▶ Goal of the exercise: When a line in the records contains the string "computer", copy that line.

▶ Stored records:
----
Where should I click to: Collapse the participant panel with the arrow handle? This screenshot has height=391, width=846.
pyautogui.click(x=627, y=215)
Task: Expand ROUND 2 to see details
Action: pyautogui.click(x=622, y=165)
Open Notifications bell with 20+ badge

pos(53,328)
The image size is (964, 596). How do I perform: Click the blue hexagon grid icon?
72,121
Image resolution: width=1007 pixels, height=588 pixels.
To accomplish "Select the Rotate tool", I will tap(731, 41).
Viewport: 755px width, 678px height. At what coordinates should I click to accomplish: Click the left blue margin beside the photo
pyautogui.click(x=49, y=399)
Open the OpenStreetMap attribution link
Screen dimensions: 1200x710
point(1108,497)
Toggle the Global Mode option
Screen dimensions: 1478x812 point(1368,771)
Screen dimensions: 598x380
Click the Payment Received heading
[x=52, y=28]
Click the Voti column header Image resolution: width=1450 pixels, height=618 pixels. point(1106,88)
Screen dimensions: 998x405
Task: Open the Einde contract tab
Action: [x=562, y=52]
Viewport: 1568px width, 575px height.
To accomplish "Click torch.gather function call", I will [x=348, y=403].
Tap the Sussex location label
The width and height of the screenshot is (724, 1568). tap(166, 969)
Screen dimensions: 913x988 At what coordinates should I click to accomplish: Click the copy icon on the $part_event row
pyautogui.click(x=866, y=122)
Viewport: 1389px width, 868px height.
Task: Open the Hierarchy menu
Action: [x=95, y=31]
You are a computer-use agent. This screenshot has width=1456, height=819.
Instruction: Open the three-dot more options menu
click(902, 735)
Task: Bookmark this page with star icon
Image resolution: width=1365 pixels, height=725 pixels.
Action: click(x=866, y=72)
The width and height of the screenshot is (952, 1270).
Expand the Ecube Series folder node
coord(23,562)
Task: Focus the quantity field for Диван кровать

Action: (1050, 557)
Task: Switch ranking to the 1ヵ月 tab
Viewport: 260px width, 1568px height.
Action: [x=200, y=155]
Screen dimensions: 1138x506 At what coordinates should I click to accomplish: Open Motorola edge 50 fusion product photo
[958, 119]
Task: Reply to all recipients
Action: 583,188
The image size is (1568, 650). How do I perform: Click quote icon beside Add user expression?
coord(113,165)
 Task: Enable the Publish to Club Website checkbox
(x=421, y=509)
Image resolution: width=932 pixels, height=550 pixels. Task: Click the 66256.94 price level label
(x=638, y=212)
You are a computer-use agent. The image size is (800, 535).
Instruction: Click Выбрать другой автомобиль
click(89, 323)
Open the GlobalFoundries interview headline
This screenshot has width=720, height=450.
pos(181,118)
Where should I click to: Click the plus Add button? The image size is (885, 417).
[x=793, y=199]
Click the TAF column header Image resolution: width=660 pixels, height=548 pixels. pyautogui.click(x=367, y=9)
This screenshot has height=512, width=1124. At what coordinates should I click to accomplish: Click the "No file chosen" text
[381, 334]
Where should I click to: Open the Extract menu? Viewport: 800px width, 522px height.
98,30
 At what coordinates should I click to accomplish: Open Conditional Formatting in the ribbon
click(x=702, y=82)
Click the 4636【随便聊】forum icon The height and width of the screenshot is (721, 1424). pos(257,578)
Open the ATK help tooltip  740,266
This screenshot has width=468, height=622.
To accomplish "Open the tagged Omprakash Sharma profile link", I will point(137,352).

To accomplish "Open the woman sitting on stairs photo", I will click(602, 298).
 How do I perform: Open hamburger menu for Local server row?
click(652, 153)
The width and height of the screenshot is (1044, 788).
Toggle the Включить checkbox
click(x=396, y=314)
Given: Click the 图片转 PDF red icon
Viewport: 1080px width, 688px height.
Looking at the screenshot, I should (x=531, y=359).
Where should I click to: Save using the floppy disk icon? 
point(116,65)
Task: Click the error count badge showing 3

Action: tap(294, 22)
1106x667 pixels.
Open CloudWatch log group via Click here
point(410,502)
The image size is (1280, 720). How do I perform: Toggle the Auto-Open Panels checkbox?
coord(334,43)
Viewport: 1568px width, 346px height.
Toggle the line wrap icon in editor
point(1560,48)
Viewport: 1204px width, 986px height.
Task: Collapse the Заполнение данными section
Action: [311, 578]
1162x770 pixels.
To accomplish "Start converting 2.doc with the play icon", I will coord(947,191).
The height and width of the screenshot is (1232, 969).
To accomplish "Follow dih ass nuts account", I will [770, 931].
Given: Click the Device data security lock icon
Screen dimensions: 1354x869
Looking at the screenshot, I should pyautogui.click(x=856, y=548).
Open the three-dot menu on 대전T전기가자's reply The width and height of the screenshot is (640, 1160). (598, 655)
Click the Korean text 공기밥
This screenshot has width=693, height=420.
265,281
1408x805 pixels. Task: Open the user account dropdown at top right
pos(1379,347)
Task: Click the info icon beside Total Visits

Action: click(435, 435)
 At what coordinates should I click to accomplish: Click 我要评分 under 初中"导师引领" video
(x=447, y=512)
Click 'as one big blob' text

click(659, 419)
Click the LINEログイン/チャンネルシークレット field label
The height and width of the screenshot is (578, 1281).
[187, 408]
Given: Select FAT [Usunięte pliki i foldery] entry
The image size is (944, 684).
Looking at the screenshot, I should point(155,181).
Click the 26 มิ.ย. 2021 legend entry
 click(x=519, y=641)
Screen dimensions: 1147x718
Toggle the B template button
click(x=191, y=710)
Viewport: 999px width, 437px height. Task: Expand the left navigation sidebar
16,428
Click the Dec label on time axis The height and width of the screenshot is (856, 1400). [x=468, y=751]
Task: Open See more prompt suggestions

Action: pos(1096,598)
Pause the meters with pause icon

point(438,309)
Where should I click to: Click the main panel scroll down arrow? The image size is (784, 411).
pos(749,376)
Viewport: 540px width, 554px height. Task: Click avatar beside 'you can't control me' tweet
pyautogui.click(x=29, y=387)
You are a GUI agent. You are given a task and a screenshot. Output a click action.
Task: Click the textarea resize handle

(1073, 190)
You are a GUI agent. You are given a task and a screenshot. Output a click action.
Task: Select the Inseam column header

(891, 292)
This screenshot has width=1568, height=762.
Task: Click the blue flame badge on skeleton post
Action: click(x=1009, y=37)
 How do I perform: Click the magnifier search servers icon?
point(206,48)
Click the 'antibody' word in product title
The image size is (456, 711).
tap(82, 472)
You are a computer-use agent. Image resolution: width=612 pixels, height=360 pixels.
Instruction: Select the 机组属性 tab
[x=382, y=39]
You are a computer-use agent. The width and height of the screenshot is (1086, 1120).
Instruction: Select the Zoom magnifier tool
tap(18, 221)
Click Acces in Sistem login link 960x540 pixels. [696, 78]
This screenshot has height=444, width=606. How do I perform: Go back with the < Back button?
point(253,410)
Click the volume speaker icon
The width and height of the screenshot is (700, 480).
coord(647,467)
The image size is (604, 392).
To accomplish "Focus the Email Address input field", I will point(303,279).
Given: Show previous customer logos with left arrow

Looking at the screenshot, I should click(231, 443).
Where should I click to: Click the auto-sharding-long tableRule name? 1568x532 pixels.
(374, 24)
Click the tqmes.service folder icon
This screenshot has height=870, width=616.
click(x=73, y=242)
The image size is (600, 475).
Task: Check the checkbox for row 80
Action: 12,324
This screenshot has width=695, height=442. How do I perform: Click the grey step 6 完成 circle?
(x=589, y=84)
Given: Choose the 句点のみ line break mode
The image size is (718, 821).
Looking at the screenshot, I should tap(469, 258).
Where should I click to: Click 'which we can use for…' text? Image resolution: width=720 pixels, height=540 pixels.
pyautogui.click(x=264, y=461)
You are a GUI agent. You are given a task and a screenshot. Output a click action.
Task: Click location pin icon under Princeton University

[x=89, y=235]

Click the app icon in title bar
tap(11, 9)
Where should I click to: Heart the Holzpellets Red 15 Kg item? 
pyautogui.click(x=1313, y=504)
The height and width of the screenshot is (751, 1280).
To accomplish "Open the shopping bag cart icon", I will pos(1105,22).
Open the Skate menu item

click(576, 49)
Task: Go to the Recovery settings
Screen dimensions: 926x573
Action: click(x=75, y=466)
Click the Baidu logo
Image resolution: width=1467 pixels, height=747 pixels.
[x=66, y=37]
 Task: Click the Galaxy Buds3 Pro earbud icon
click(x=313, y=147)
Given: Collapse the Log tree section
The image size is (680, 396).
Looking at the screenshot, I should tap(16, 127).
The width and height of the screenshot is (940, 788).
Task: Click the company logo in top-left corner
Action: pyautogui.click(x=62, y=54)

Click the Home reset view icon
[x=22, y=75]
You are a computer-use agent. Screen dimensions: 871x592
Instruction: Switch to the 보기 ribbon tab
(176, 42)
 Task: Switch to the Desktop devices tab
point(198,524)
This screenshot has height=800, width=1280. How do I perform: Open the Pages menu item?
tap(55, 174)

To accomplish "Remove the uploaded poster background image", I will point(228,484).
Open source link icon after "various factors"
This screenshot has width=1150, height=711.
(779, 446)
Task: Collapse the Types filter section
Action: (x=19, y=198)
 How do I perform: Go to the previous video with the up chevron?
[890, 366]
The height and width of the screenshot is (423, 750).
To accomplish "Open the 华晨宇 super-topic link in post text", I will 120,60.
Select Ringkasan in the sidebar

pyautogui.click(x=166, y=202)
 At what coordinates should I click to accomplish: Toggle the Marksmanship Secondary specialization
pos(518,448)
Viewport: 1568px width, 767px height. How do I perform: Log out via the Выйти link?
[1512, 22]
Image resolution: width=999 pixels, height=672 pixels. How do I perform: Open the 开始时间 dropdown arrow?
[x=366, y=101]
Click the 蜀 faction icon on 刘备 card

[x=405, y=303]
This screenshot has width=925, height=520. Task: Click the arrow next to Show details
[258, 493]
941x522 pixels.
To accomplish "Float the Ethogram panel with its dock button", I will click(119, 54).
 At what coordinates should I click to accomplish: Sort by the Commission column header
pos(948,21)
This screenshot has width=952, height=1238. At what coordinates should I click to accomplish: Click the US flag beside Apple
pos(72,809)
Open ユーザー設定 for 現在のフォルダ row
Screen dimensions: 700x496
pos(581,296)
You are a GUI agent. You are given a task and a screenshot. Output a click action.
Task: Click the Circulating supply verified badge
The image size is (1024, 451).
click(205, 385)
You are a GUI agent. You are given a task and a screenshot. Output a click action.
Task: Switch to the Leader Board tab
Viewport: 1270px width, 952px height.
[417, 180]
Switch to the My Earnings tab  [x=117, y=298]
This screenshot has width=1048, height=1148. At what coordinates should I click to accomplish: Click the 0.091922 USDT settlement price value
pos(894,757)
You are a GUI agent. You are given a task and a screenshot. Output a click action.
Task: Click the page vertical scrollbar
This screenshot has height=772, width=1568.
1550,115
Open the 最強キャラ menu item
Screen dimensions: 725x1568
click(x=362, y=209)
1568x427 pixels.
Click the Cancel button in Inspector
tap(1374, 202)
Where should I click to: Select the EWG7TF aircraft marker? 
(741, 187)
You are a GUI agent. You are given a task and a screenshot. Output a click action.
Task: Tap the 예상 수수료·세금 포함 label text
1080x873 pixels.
----
▶ Result of the task:
You are a computer-use agent. This screenshot has width=1456, height=819.
You are a computer-use agent. The image size is (800, 535).
You are a computer-use agent. Image resolution: width=612 pixels, height=360 pixels.
You are a computer-use agent. The width and height of the screenshot is (1086, 1120).
You are a computer-use agent. Screen dimensions: 871x592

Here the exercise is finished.